Items from a data source:
____________________
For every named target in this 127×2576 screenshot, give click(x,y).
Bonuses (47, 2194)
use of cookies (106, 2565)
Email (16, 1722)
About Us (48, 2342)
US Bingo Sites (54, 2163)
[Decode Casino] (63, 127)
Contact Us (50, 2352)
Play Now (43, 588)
____________________
**WHAT YOU SHOULD DO:** Could you print, exactly and with nothing else, the lines from the one containing "About Us (48, 2342)" through the last line of the records above?

**REPLY TO THE TASK:**
About Us (48, 2342)
US Bingo Sites (54, 2163)
[Decode Casino] (63, 127)
Contact Us (50, 2352)
Play Now (43, 588)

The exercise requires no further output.